◆ REQUESTS:
a. According to the passage about Mitch Daniels, how many years has he attended the Tabernacle Presbyterian Church?
b. Reproduce the passage about Mitch Daniels word for word, beginning with "And then, he" and ending after "for 50 years.".

◆ EXCERPTED PASSAGE:
'''

Posted on 08/10/2010 2:28:39 PM PDT by GOPGuide

Alternate headline: “Mitch Daniels’s dark-horse presidential bid dead on arrival.” Here’s what he told the Weekly Standard per the profile Ed flagged yesterday:

Beyond the debt and the deficit, in Daniels’s telling, all other issues fade to comparative insignificance. He’s an agnostic on the science of global warming but says his views don’t matter. “I don’t know if the CO2 zealots are right,” he said. “But I don’t care, because we can’t afford to do what they want to do. Unless you want to go broke, in which case the world isn’t going to be any greener. Poor nations are never green.”

And then, he says, the next president, whoever he is, “would have to call a truce on the so-called social issues. We’re going to just have to agree to get along for a little while,” until the economic issues are resolved. Daniels is pro-life himself, and he gets high marks from conservative religious groups in his state. He serves as an elder at the Tabernacle Presbyterian Church, in inner-city Indianapolis, which he’s attended for 50 years.

'''

◆ SUPPLIED MATERIAL:
'''

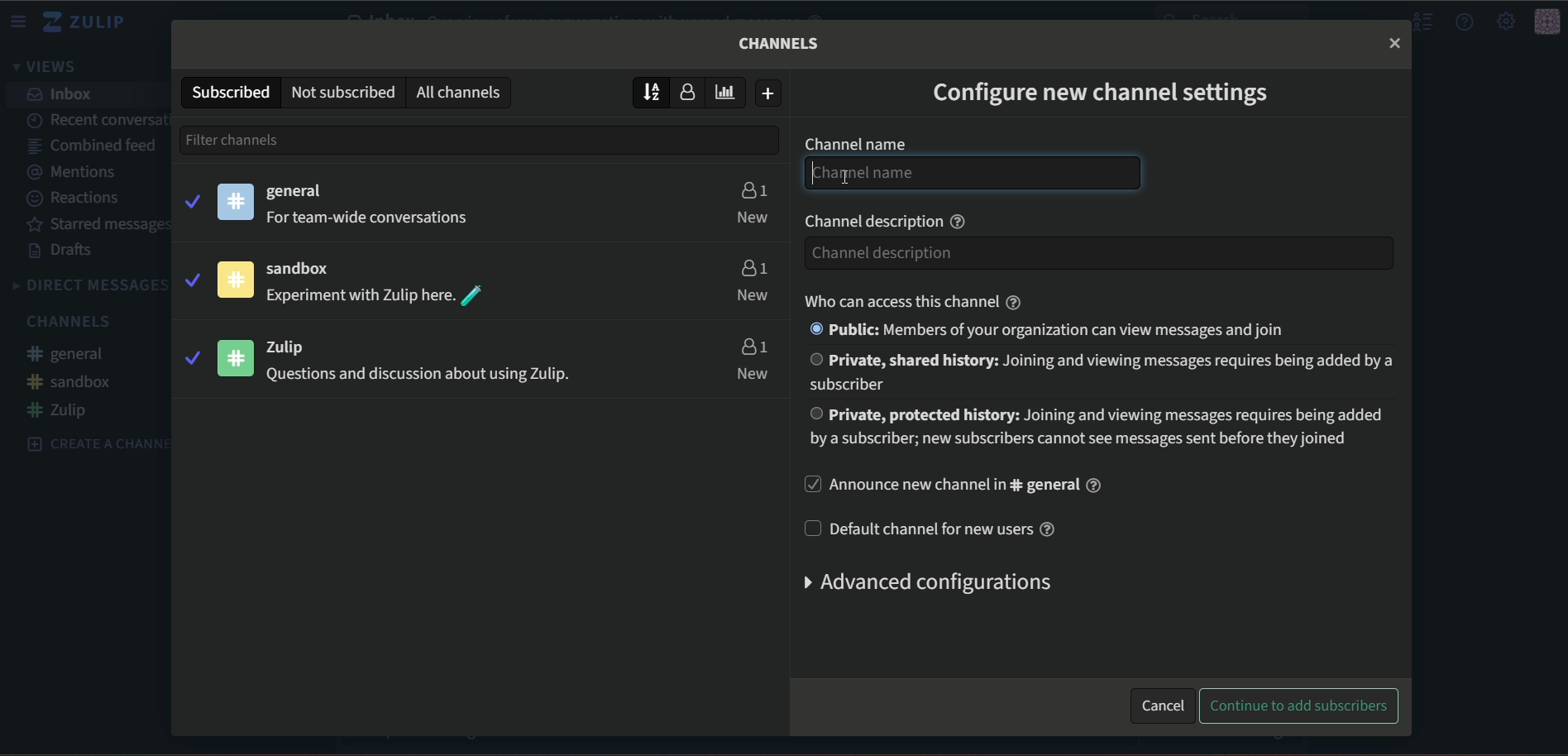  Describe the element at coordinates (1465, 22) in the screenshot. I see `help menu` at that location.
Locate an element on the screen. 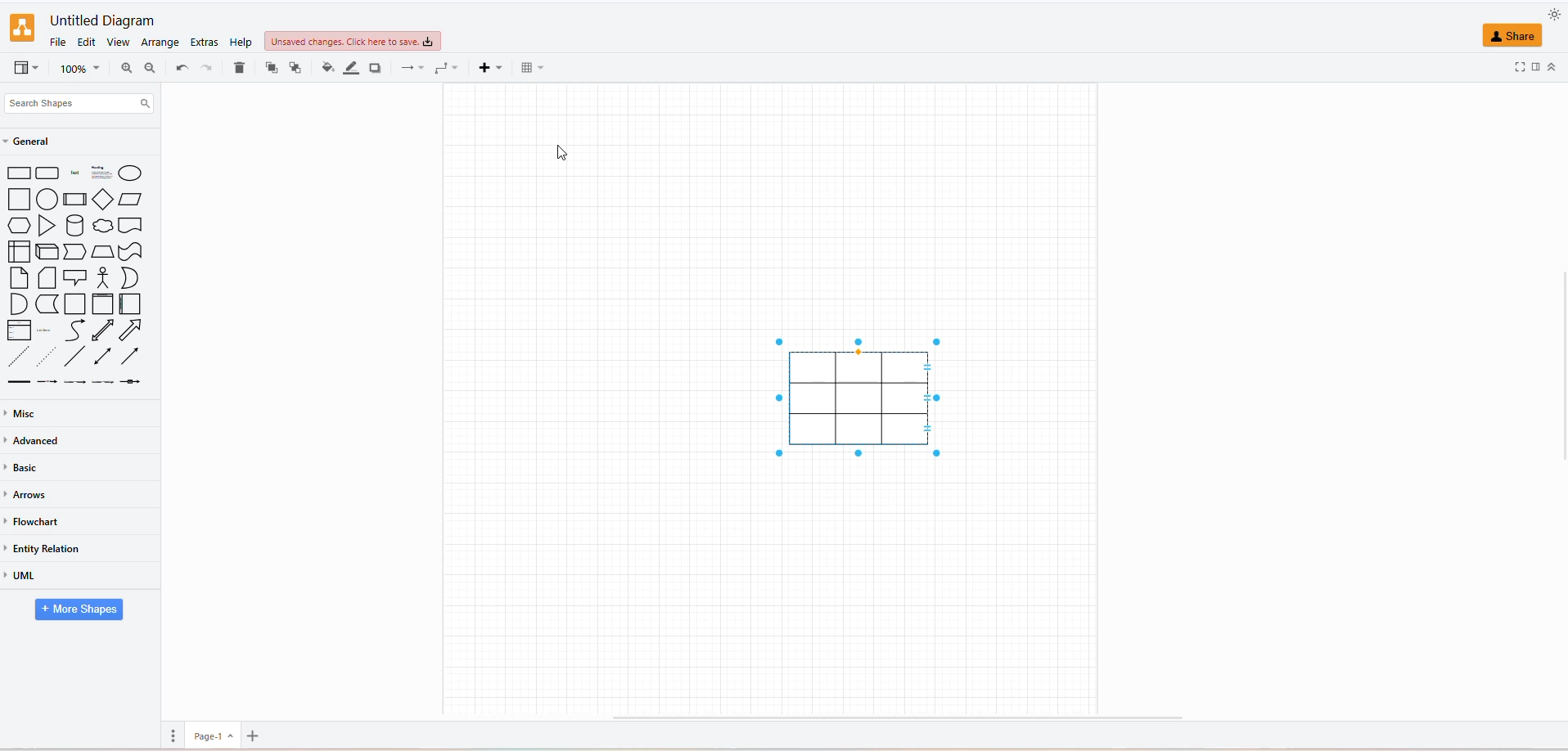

'''

◆ TASK RESPONSES:
a. 50 years.

b.
And then, he says, the next president, whoever he is, “would have to call a truce on the so-called social issues. We’re going to just have to agree to get along for a little while,” until the economic issues are resolved. Daniels is pro-life himself, and he gets high marks from conservative religious groups in his state. He serves as an elder at the Tabernacle Presbyterian Church, in inner-city Indianapolis, which he’s attended for 50 years.